Logo, perante a liquidação oficiosa realizada, a qual foi considerada incorreta pelo Requerente, a mera entrega da declaração de rendimentos de 2015 pelo Requerente não beneficia da presunção de veracidade que recai sobre as declarações de rendimentos tempestivas, mas não deixa de ser um indício que deverá ser relevado pela AT.

No entanto, como resulta da jurisprudência citada, apesar de tais indícios não poderem deixar de ser valorados pela AT, mas livremente, ao contribuinte incumbia carrear para o processo os meios de prova dos factos por ele alegados.

A emissão da Fatura-recibo n.º 2 faz presumir o recebimento pelo Requerente do montante da prestação de serviços. Para ilidir esta presunção de recebimento, ao Requerente não bastaria ter anulado a fatura-recibo, mas teria que comprovar que não recebeu aquele valor, por qualquer um dos meios de prova admissíveis, nomeadamente, através da junção de extratos das contas bancárias relativas ao ano de 2015, declarações de rendimentos emitidas pela B……., ao abrigo do disposto no artigo 119.º do Código do IRS, etc.

Contudo, conforme resulta dos autos, nenhuma prova adicional foi carreada em sede de pedido de revisão oficiosa, que seja suscetível de criar a dúvida sobre a existência ou quantificação dos rendimentos que fundamentaram a liquidação oficiosa sub judice.
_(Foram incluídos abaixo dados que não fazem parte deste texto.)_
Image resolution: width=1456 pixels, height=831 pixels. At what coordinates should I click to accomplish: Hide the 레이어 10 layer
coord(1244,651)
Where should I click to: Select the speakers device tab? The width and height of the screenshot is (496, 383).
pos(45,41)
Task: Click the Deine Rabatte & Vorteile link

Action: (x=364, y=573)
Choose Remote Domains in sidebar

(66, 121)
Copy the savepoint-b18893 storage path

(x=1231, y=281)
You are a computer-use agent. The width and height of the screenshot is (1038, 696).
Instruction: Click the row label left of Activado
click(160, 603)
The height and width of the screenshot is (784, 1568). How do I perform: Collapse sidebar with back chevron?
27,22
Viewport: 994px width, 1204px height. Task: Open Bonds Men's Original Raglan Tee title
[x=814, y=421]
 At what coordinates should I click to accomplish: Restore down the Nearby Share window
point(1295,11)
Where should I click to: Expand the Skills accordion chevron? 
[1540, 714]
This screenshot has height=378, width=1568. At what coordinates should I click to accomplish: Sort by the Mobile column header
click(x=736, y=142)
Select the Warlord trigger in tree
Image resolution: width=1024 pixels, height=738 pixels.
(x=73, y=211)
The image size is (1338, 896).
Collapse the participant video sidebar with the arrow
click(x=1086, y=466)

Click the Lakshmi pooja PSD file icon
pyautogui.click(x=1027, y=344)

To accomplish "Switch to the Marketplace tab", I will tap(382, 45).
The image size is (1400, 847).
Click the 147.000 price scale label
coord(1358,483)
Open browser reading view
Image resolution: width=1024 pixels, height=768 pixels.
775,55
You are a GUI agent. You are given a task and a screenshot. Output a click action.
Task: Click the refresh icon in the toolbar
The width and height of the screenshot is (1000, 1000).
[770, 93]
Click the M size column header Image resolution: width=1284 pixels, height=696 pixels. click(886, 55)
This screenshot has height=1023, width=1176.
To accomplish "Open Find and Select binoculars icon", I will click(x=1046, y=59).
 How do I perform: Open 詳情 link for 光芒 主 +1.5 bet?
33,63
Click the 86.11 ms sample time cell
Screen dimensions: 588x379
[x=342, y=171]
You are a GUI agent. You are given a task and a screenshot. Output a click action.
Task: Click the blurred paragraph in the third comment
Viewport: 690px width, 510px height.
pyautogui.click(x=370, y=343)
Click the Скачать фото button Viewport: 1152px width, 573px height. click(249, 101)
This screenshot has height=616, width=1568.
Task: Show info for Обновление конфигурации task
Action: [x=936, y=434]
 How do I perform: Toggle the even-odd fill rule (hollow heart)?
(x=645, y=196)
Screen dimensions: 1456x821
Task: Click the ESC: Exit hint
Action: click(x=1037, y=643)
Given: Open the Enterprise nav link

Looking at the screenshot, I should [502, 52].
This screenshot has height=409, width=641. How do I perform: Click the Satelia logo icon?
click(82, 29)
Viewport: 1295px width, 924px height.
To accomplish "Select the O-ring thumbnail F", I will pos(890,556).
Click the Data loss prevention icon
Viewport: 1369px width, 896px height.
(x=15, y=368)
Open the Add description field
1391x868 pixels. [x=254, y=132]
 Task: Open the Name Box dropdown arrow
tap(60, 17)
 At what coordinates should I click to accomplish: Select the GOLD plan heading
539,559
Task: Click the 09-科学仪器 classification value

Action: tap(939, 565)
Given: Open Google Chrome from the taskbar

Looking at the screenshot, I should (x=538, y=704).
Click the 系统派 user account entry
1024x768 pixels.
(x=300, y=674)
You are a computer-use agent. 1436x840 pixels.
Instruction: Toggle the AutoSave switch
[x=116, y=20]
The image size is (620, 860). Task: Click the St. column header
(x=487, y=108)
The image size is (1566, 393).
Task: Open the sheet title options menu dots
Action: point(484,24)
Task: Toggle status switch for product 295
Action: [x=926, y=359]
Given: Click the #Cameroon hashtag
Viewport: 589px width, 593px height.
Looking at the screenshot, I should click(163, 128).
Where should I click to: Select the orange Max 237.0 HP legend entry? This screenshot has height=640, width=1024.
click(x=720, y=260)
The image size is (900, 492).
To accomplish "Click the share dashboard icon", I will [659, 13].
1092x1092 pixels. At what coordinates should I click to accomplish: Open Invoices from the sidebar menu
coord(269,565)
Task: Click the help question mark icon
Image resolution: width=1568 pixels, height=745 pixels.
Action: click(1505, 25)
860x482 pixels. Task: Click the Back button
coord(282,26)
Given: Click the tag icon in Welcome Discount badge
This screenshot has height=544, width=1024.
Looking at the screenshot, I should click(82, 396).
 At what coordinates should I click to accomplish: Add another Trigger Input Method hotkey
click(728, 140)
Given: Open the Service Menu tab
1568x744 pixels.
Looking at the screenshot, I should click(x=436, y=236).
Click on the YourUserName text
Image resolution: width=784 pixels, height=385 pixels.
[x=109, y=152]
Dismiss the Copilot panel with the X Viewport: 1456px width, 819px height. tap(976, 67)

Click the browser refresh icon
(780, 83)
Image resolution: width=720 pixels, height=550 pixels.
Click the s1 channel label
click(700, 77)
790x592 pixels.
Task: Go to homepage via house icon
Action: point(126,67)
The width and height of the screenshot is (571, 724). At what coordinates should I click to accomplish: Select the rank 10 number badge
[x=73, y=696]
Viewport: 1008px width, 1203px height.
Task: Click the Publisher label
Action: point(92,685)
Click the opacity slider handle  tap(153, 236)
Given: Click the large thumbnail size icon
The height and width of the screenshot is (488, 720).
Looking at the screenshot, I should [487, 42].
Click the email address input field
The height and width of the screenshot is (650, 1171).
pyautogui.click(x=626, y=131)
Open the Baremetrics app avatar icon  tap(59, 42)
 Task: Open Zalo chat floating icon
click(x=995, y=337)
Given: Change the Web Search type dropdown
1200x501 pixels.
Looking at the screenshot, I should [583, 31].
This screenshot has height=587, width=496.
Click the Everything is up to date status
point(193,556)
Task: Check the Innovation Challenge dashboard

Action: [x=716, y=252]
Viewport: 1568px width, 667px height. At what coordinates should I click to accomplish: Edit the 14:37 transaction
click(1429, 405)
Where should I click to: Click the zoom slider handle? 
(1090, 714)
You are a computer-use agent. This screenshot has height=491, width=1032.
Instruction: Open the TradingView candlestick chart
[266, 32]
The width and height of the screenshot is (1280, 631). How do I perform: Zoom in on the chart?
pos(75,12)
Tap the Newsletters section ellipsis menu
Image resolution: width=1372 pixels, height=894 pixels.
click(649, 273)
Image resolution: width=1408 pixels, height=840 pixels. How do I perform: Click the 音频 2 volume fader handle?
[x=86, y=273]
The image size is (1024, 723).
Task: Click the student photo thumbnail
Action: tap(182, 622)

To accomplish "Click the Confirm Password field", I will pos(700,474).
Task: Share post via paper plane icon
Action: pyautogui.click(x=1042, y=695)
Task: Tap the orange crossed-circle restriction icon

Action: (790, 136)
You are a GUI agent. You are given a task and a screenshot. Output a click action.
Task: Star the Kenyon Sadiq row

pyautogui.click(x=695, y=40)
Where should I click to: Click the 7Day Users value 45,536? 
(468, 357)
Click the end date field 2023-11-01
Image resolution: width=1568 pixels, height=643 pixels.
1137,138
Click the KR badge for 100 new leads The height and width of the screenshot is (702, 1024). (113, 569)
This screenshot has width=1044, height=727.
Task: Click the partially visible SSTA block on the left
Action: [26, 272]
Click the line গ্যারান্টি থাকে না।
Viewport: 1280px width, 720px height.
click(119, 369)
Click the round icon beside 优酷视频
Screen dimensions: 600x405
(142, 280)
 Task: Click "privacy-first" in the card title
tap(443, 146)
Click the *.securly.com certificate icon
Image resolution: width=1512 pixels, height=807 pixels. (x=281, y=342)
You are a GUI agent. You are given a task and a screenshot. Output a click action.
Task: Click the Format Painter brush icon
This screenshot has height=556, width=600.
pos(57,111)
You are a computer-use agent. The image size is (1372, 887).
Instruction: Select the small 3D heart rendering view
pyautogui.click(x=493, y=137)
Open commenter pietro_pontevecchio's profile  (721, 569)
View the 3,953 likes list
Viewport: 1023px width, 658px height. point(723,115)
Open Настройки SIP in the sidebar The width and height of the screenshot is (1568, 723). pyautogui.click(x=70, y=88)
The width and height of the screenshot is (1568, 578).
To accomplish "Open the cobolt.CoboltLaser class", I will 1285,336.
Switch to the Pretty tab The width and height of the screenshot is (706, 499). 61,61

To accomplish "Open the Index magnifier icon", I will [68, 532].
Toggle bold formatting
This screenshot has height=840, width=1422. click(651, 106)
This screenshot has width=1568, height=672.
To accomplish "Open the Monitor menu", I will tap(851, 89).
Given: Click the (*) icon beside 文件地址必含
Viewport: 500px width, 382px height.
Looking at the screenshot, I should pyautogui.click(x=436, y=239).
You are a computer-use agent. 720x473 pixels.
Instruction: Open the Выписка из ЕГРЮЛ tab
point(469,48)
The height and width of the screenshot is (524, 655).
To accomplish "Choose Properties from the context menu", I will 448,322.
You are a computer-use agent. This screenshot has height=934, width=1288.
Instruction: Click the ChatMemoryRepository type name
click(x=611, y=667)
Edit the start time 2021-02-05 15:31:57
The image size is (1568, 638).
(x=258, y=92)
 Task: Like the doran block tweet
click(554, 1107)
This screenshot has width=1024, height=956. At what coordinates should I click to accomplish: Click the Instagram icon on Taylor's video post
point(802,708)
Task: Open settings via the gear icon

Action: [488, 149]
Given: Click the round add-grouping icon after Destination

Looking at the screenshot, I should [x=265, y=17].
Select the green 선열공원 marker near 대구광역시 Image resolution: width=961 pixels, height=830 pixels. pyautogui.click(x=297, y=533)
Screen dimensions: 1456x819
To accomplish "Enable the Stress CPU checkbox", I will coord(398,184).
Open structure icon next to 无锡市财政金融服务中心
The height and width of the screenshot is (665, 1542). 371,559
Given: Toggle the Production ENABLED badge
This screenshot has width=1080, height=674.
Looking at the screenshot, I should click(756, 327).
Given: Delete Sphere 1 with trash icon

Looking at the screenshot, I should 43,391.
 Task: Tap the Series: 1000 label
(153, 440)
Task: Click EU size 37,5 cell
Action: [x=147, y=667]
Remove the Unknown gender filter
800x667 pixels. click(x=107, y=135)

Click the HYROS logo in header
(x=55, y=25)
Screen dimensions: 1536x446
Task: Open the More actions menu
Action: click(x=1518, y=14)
Logo, não tendo sido criada tal dúvida, à AT, ora Requerida, não poderia ser exigida a realização de diligências probatórias complementares, nomeadamente o procedimento de inspeção tributária junto da B…...

Em sede arbitral, o Requerente apenas apresentou a seu favor, para além do seu próprio depoimento, cuja valoração deve ser relativizada pelo tribunal, a prova testemunhal, que, apesar de verosímil, não deixa de ser um depoimento indireto relativamente aos factos ocorridos em 2015.

Logo, não tendo apresentado qualquer outra evidência suscetível de criar a dúvida sobre a existência e quantificação do facto tributário, não poderá o ato tributário ser anulado como peticionado pelo Requerente, ao abrigo do disposto no artigo 100.º n.º 1 do CPPT: “Sempre que da prova produzida resulte a fundada dúvida sobre a existência e quantificação do facto tributário, deverá o acto impugnado ser anulado”.

Termos em que será de julgar improcedente, por não provado, o presente pedido de pronúncia arbitral, mantendo-se o ato de liquidação sub judice.

 

DECISÃO

Termos em que decide este Tribunal Arbitral:

a)            Julgar improcedente a exceção de incompetência material para apreciar o ato de segundo grau – indeferimento tácito do recurso hierárquico deduzido contra o indeferimento do pedido de revisão oficiosa da liquidação;

b)           Julgar procedente a exceção de incompetência material do tribunal arbitral para corrigir a liquidação, absolvendo a Requerida da instância;

c)            Julgar improcedente, por não provado, o pedido de anulação do indeferimento tácito do recurso hierárquico do ato de indeferimento do pedido de revisão oficiosa da liquidação de IRS, referente ao ano de 2015;

d)           Consequentemente, julgar improcedente, por não provado, o pedido de anulação da liquidação de IRS de 2015 n.º 2018…………..;

e)           Condenar o Requerente em custas.

 

V.           VALOR DA CAUSA

Em conformidade com o disposto no artigo 306.º n.º 2 do CPC e do artigo 97. °-A alínea a) do n.º 1 do CPPT, aplicável por força do artigo 29.º n.º 1 alíneas a) e b) do RJAT e do artigo 3.º n.º 2 do Regulamento de Custas nos Processos de Arbitragem Tributária (RCPTA), fixa-se ao processo o valor de € 6.332,26 (seis mil trezentos e trinta e dois euros e vinte e seis cêntimos).

 

VI.          CUSTAS

Nos termos do artigo 12.º n.º 2 e 22.º n.º 4 do RJAT, e do artigo 4.º, n.º 5 e 7, do citado Regulamento, fixa-se o montante das custas em €612, nos termos da Tabela I, do RCPTA, a cargo do Requerente.